Some newly created operators can assign specific service accounts to specific Pods. The component on each node intercepts the calls to the cloud API. Instead of using the node’s IAM role, it assigns a role to a Pod in your cluster, which is denoted via annotations. Some of the hosted cloud providers have similar solutions. Some cloud providers, like Google, have sidecars that can run and connect to a cloud SQL service. The sidecar is assigned a role and then proxies the applications that connect to the database.

Probably the most complicated but more robust solution is to use a centralized vault server. With this, you can have applications retrieve short-lived IAM tokens that allow cloud system access. Often, a sidecar is used to automatically refresh the tokens used. We can also use HashiCorp Vault to secure Secrets that are not IAM credentials. If your use case requires robust Secrets and IAM management, Vault is an excellent solution, but as with all solutions that are mission critical, you will need to maintain and support it.

tip Use HashiCorp Vault (https://www.vaultproject.io/) to store Secrets.

14.3.3 Private API servers

The last thing that we are going to cover in this section is the API server’s network access. You can either make your API server inaccessible via the internet or place the API server on a private network. You will need to utilize a bastion host, VPN, or other form of connectivity to the API server if you place the API server load balancer on a private network, so this solution is not as convenient.

The API server is an extremely sensitive security point and must be guarded as such. DoS attacks or general intrusion can cripple a cluster. Moreover, when the Kubernetes community finds security problems, they occasionally exist in the API server. If you can, put your API server on a private network, or at least whitelist the IP addresses that are able to connect to the load balancer that fronts your API server.

* * * *

→ TASKS TO PERFORM:
a) According to the Kubernetes security excerpt, what do you need to reach an API server whose load balancer sits on a private network?
b) Write the next paragraph of the Kubernetes security excerpt, beginning right after its final sentence.
The records that come next are separate from the Kubernetes security excerpt.

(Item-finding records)

* * * *

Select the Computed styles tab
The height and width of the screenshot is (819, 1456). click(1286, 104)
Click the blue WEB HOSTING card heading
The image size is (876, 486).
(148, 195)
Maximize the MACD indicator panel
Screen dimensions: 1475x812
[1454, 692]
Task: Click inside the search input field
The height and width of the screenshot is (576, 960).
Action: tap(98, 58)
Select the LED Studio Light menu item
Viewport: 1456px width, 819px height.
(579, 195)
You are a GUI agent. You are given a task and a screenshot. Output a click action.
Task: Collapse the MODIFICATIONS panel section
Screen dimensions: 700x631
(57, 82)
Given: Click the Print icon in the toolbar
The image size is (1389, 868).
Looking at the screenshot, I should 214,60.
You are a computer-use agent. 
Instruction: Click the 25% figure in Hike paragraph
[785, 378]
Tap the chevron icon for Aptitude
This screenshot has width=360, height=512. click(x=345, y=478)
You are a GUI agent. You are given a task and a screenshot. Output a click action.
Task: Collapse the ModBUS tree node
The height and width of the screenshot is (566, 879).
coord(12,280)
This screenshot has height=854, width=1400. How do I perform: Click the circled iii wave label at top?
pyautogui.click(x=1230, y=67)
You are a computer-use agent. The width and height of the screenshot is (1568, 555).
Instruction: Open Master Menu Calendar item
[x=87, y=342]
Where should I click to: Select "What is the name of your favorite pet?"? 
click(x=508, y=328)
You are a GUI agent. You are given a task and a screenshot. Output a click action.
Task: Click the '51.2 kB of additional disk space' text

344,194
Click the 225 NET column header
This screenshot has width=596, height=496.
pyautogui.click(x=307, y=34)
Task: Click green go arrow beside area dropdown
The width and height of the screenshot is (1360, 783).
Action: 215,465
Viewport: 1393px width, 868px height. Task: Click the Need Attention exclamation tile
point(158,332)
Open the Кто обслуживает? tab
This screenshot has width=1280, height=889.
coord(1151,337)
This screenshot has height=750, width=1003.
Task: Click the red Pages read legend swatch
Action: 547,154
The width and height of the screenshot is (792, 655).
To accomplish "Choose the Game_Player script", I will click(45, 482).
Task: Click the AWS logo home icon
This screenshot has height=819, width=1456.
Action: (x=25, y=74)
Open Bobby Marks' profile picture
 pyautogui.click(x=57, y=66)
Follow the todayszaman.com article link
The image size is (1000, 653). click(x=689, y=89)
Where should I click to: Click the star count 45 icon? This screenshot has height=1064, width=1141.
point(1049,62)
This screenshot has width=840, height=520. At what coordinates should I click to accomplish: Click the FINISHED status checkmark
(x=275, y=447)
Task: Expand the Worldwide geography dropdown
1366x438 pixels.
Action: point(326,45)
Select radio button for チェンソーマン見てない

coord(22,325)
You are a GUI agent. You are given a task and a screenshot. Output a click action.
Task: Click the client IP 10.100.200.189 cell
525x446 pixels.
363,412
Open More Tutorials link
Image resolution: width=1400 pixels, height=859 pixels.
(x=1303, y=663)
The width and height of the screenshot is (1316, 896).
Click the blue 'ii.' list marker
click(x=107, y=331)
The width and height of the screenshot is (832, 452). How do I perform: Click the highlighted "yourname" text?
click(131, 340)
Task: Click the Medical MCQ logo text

* * * *

→ THE RESULTS:
a) A bastion host, a VPN, or some other form of connectivity to the API server.

b)
14.4 Network security

Again, this is an area of security that is rarely addressed properly. By default, a Pod on the Pod network can access any Pod anywhere on the cluster, which also includes the API server. This capability exists to allow a Pod to access systems like DNS for service lookups. A Pod running on the host network can access just about everything: all Pods, all nodes, and the API server. A Pod on the host network can even access the kubelet API port if the port is enabled.

Network policies are objects that you can define to control network traffic between Pods. NetworkPolicy objects allow you to configure access around Pod ingress and egress. Ingress is traffic that is coming into a Pod, while egress is network traffic leaving the Pod.

14.4.1 Network policies

You can create a NetworkPolicy object on any Kubernetes cluster, but you need a running security provider such as Calico. Calico is a CNI provider that also provides a separate application to implement network policies. If you create a network policy without a provider, the policy does nothing. Network policies have the following constraints and features. They are

  • Applied to Pods

  • Matched to specific Pods via label selectors

  • In control of both ingress and egress network traffic

  • In control of network traffic defined by a CIDR range, a specific namespace, or a matched Pod or Pods

  • Designed to specifically handle TCP, UDP, and SCTP traffic

  • Capable of handling named ports or specific Pod numbers

Let’s try this. To set up a kind cluster and install Calico on it, first run the following command to create the kind cluster, and do not start the default CNI. Calico will be installed next:

$ cat <<EOF | kind create cluster --config -
kind: Cluster
apiVersion: kind.x-k8s.io/v1alpha4
networking:
  # the default CNI will not be installed
  disableDefaultCNI: true
  PodSubnet: "192.168.0.0/16"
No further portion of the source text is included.